Consider the following problem:

Let $V$ be a $\mathbb{K}$-vector space. Let $v_1, v_2 \in V$ and $\lambda \in \mathbb{K}$. Show that $\langle v_1, v_2\rangle = \langle v_1, v_2 + \lambda v_1\rangle$, where $\langle S\rangle$ denotes the linear span of $S$.

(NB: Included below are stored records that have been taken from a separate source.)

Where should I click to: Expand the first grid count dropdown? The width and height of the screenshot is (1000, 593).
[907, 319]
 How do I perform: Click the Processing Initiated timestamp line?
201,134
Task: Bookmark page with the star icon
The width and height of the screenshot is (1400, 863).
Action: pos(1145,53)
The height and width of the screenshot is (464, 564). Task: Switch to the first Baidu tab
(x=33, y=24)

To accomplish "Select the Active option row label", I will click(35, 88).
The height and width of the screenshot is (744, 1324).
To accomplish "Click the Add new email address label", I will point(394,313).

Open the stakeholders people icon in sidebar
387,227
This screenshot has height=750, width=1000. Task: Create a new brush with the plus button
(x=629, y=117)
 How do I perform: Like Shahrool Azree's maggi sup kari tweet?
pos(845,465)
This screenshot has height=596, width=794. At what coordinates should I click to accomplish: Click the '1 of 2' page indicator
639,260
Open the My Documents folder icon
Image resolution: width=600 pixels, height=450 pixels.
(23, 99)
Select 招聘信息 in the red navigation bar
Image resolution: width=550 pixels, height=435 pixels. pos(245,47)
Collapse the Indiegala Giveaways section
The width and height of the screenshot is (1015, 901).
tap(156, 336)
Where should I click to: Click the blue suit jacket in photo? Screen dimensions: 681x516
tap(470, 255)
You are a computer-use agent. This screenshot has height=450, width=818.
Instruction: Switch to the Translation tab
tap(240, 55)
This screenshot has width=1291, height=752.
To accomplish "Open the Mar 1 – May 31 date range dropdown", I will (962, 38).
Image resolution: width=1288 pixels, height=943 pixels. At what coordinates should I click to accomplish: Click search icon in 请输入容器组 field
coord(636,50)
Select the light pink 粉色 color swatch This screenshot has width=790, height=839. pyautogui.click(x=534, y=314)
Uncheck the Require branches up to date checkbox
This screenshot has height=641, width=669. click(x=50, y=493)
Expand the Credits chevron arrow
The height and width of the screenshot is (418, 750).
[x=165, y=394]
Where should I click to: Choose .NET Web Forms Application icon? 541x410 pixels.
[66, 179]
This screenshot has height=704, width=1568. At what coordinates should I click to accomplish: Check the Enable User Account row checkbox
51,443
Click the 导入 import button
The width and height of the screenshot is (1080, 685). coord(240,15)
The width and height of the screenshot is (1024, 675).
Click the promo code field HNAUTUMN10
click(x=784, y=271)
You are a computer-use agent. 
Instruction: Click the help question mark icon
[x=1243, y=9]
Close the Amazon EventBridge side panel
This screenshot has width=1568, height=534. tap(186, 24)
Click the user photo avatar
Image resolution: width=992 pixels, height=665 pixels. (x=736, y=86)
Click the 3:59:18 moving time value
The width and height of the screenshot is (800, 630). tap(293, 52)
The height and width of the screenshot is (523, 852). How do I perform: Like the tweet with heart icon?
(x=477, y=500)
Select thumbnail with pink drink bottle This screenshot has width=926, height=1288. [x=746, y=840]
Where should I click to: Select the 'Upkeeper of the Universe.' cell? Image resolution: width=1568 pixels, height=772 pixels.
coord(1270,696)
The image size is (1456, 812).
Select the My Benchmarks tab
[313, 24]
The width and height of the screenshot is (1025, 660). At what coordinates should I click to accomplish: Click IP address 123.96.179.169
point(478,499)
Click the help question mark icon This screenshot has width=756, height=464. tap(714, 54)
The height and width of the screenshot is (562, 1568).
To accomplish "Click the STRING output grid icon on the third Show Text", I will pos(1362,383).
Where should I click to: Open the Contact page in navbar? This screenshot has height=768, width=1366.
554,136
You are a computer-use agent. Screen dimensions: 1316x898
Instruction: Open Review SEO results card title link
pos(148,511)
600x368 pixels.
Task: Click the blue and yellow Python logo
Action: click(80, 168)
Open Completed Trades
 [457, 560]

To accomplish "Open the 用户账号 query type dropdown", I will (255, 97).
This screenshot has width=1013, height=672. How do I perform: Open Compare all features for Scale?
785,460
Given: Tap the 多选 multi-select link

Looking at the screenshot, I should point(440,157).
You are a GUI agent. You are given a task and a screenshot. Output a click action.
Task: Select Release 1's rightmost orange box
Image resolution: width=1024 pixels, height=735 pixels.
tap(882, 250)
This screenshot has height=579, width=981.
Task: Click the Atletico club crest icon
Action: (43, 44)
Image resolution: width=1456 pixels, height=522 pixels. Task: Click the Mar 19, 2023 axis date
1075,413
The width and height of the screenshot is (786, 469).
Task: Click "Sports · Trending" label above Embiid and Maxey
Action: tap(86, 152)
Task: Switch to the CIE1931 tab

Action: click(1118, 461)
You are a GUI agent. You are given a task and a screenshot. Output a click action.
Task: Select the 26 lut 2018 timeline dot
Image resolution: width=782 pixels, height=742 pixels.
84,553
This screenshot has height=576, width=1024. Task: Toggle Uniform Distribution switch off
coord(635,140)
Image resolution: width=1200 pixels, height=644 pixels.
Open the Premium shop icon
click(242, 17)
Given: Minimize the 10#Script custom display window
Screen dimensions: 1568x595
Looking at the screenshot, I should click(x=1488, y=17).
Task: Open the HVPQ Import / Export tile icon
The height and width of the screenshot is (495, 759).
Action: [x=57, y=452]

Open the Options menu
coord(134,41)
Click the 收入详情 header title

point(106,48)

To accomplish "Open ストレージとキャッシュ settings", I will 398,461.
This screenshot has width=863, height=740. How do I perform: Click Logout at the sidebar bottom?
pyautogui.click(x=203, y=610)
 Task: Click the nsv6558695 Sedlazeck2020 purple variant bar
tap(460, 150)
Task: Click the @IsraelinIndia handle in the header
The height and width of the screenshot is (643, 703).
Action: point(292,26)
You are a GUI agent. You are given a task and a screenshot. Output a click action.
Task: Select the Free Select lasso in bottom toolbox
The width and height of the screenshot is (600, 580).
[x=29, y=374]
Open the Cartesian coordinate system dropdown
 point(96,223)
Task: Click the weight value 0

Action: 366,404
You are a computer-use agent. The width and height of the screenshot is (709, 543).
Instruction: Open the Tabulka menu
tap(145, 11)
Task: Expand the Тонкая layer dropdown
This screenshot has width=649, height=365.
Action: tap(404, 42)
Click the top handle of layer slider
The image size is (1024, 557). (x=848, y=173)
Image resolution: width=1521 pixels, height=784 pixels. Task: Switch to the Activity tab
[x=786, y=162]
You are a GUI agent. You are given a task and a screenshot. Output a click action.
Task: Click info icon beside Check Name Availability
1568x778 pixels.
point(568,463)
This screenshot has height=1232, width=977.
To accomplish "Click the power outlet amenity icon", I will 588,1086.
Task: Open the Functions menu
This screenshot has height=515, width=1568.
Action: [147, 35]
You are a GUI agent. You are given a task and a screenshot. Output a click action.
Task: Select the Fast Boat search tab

It seems straigthforward to prove this in the following manner:

Let $S = \{v_1, v_2 \}, S' = \{v_1, v_2 + \lambda v_1 \}$. The span of $S'$ is

\begin{align*} \{x_1 v_1 + x_2(v_2 + \lambda v_1) \mid x_i\in \mathbb{K}\} &= \{x_1 v_1 + x_2 v_2 + \lambda x_1 \mid x_i\in \mathbb{K}\} \\ &= \{(x_1 + \lambda x_2)v_1 + x_2v_2 \mid x_i \in \mathbb{K}\} \end{align*}

Since $\delta := x_1 + \lambda x_2 \in \mathbb{K}$, $\{(x_1 + \lambda x_2)v_1 + x_2v_2\} = \{\delta v_1 + x_2 v_2\}$ is by definition the linear span of $S$ $\blacksquare$.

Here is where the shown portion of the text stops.